THE INPUT
┌──
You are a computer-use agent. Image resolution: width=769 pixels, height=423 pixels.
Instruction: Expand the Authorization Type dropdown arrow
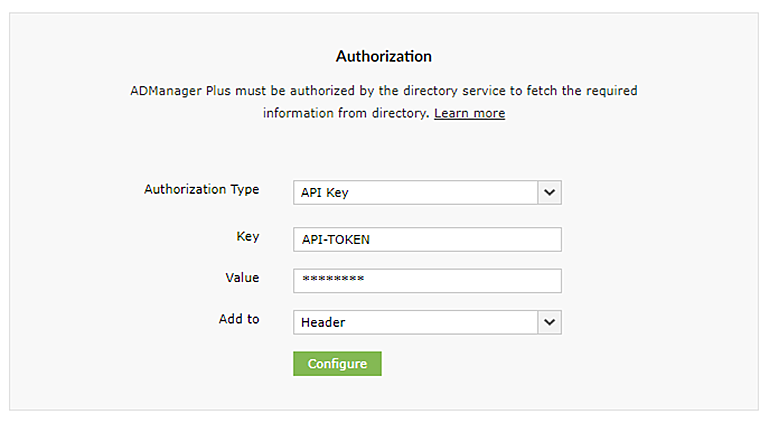[549, 192]
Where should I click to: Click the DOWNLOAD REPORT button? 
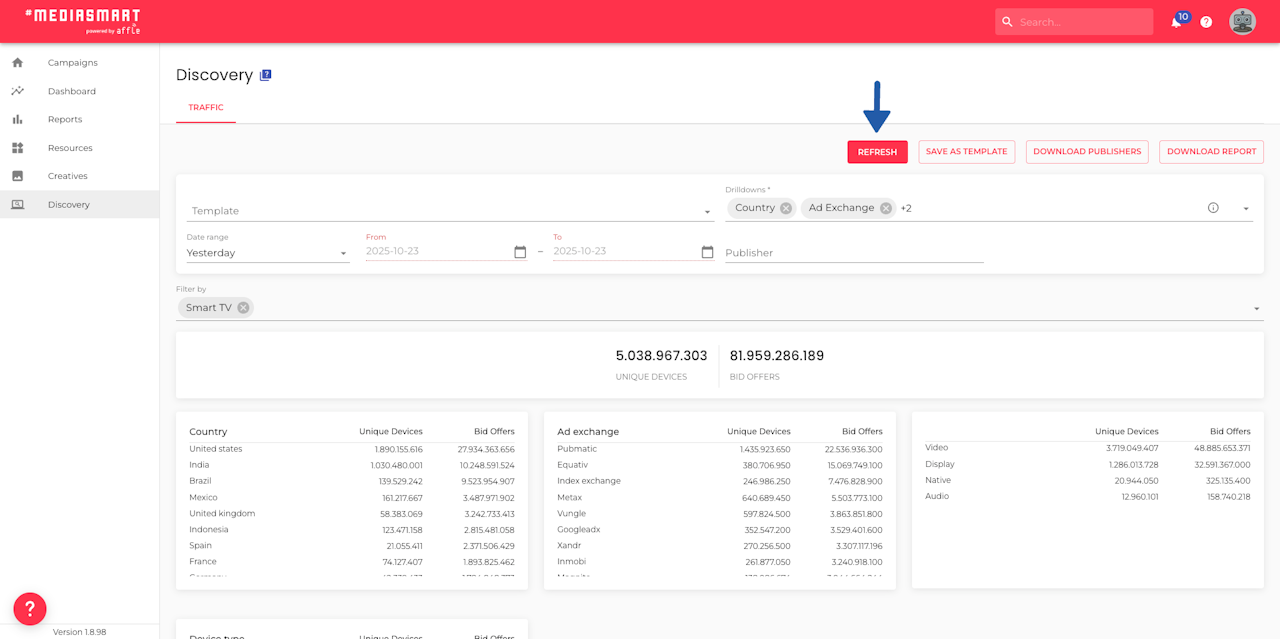pos(1211,152)
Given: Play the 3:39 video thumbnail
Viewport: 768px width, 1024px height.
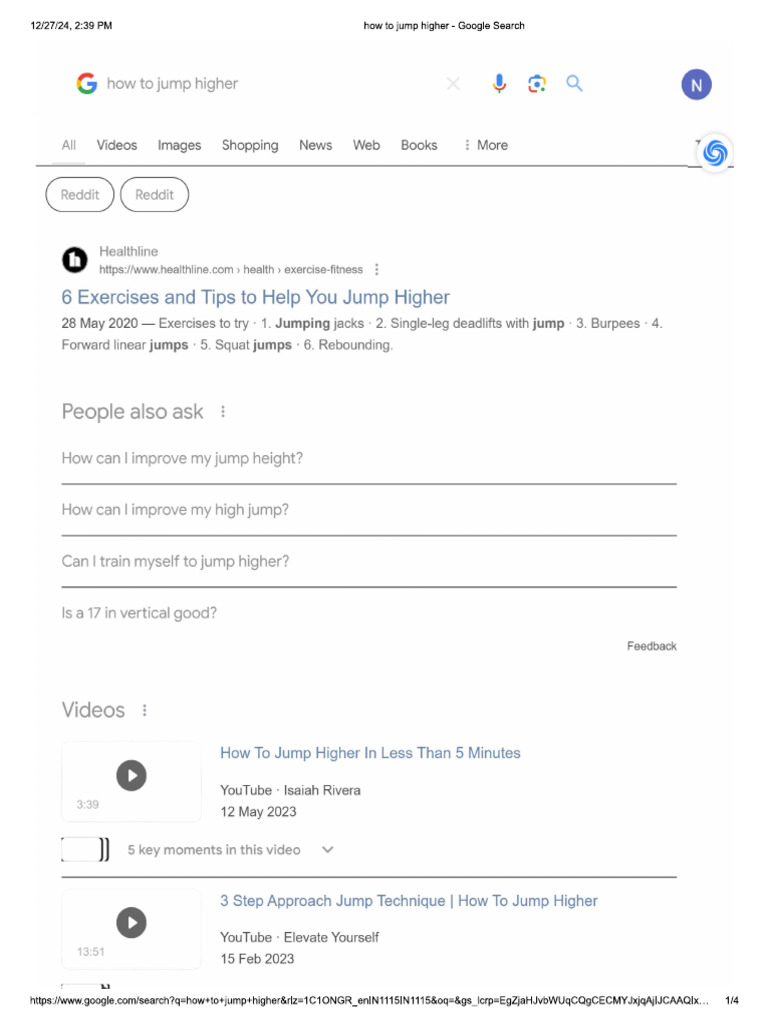Looking at the screenshot, I should pos(131,775).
└──
Your answer should consist solely of the lines from the one with "Where should I" through the last line of the entries, restated word for word, with the pictures omitted.

Where should I click to: Click the DOWNLOAD REPORT button? 
pos(1211,152)
Given: Play the 3:39 video thumbnail
Viewport: 768px width, 1024px height.
Looking at the screenshot, I should pos(131,775).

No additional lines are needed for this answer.